Porém, nem todos os casos são levados à justiça e tratados da forma correta. A quarta edição da pesquisa “Visível e Invisível: a Vitimização de Mulheres no Brasil”, realizada pelo Fórum Brasileiro de Segurança Pública (FBSP) e encomendada junto ao Instituto Datafolha, mostrou que 46,7% das brasileiras foram vítimas de assédio em 2022.
Projetando este percentual para o universo da população, são 30 milhões de mulheres que sofreram algum tipo de assédio, 26,3 milhões ouviram cantadas e comentários desrespeitosos na rua (41%) ou no ambiente de trabalho (18,6% – 11,9 milhões), 8,2 milhões foram assediadas fisicamente no transporte público (12,8%) ou abordadas de maneira agressiva em uma festa (11,2% – 7,2 milhões).
Além da gravidade dos dados apresentados, preocupa ainda que a análise da série histórica indique os maiores níveis de prevalência por assédio sexual já relatado ao longo de todas as pesquisas. Comparando ao levantamento atual com os dados de 2021, o crescimento na prevalência de assédio foi de nove pontos percentuais, passando de 37,9% para 46,7%. Neste período, todas as formas de assédio listadas apresentaram crescimento.

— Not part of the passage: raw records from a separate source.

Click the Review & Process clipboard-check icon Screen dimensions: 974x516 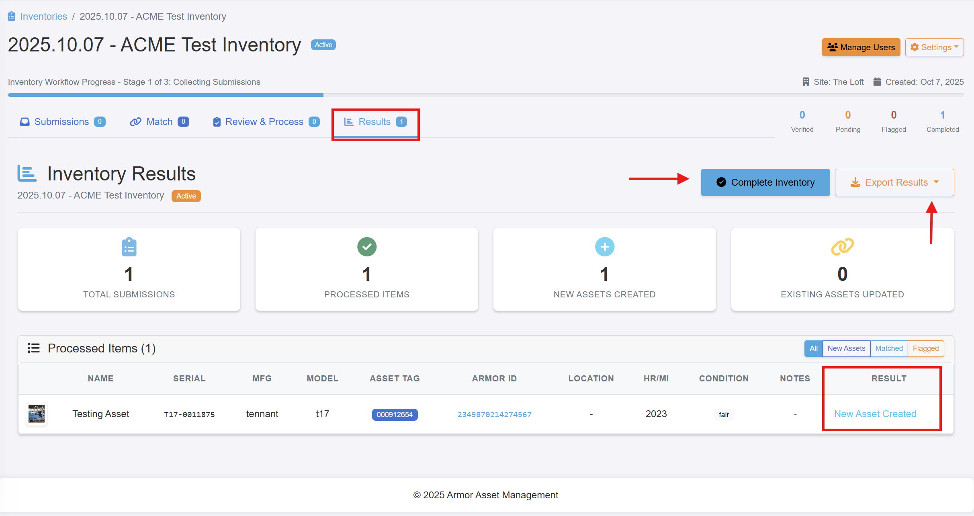[217, 122]
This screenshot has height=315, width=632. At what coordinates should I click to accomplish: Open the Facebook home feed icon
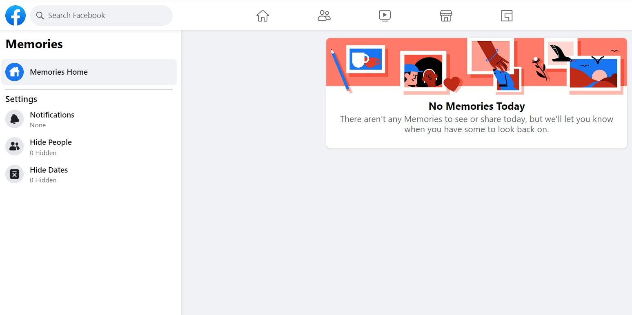click(263, 16)
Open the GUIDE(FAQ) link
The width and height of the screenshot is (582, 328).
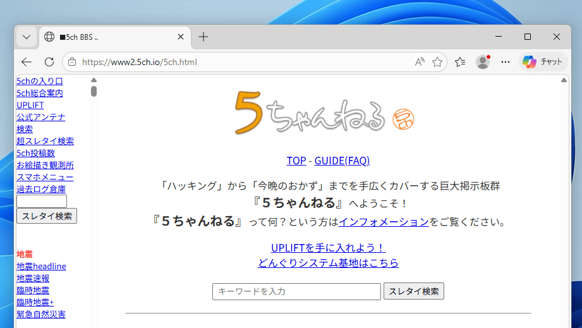[x=342, y=161]
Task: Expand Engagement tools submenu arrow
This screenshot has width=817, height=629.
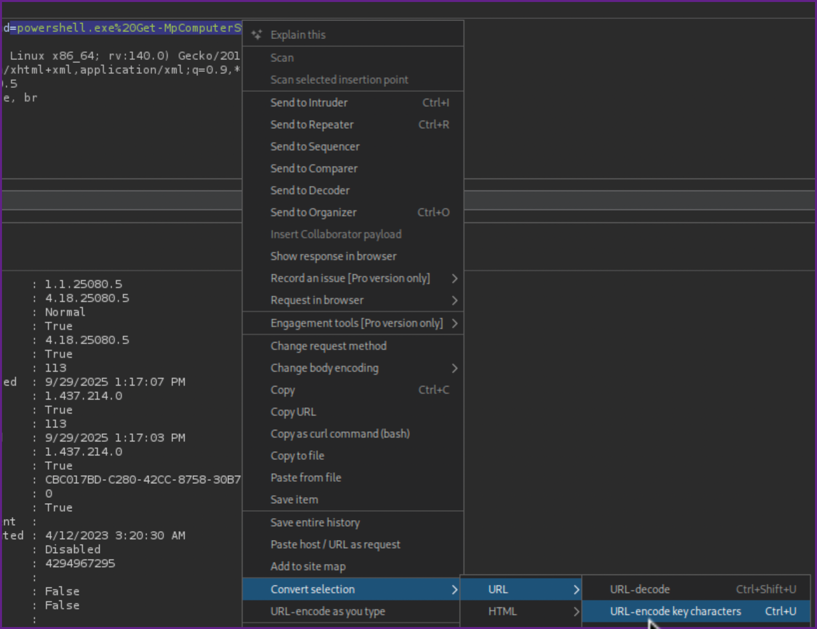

Em relação ao perfil das vítimas, o assédio tem maior prevalência entre mulheres jovens. Na faixa etária de 16 a 24 anos, 76,1% foram vitimizadas no último ano. A medida em que avança a idade, cai a prevalência por assédio sexual.
A advogada Valéria Diniz explica que o crime de importunação sexual é quando alguém realiza um ato libidinoso na presença de outra pessoa de forma não consensual. “Ele foi criado em 2018 para penalizar ações que não se encaixavam em outros crimes sexuais. É importante frisar que é muito comum chamar de assédio qualquer tipo de violência sexual sofrida, principalmente, em ambientes públicos. No entanto, o Código Penal nomeia de formas diferentes e com penas distintas os crimes, que têm em comum o mesmo bem jurídico que é a liberdade e a dignidade sexual, além do forte caráter machista, resultado da relação de poder desigual entre homens e mulheres na sociedade. A pena prevista para o crime de importunação sexual é de um a cinco anos de prisão”.
Ela diz que esse tipo de crime é muito comum em festas, assim como ocorreu no programa. “As pessoas banalizam esse tipo de conduta, mas é importante destacar que não é só o toque físico que caracteriza a importunação sexual. Podem ser comentários vexatórios que constrangem a vítima ou propostas indecentes. E são comportamentos que acontecem rotineiramente em baladas e que, muitas vezes, não são levados a sério”.
A estudante L.S.* conta que em mais de uma ocasião foi vítima desses atos no transporte público. “Indo para faculdade ou para qualquer outro compromisso, diversas vezes já percebi olhares, além de uma vez que fui agarrada por trás por um homem bem mais velho, e quando o confrontei, ele fingiu que tinha se desequilibrado”.
Ela também relata que os episódios de assédio podem acontecer em todos os ambientes, até nos mais improváveis. “Não é muito falado, mas ao conversar com outras estudantes você escuta diversos casos vindo de professores, como toques, olhares e propostas inapropriadas”.
Para a advogada, só a existência da lei não inibe esses comportamentos. “Precisamos mudar nossa cultura, começando pela misoginia estrutural, que faz com que esses abusos contra as mulheres sejam tolerados, e que elas não sejam levadas a sério quando denunciam. Isso faz com que os homens tenham o pensamento que possuem controle sobre o nosso corpo”, conclui.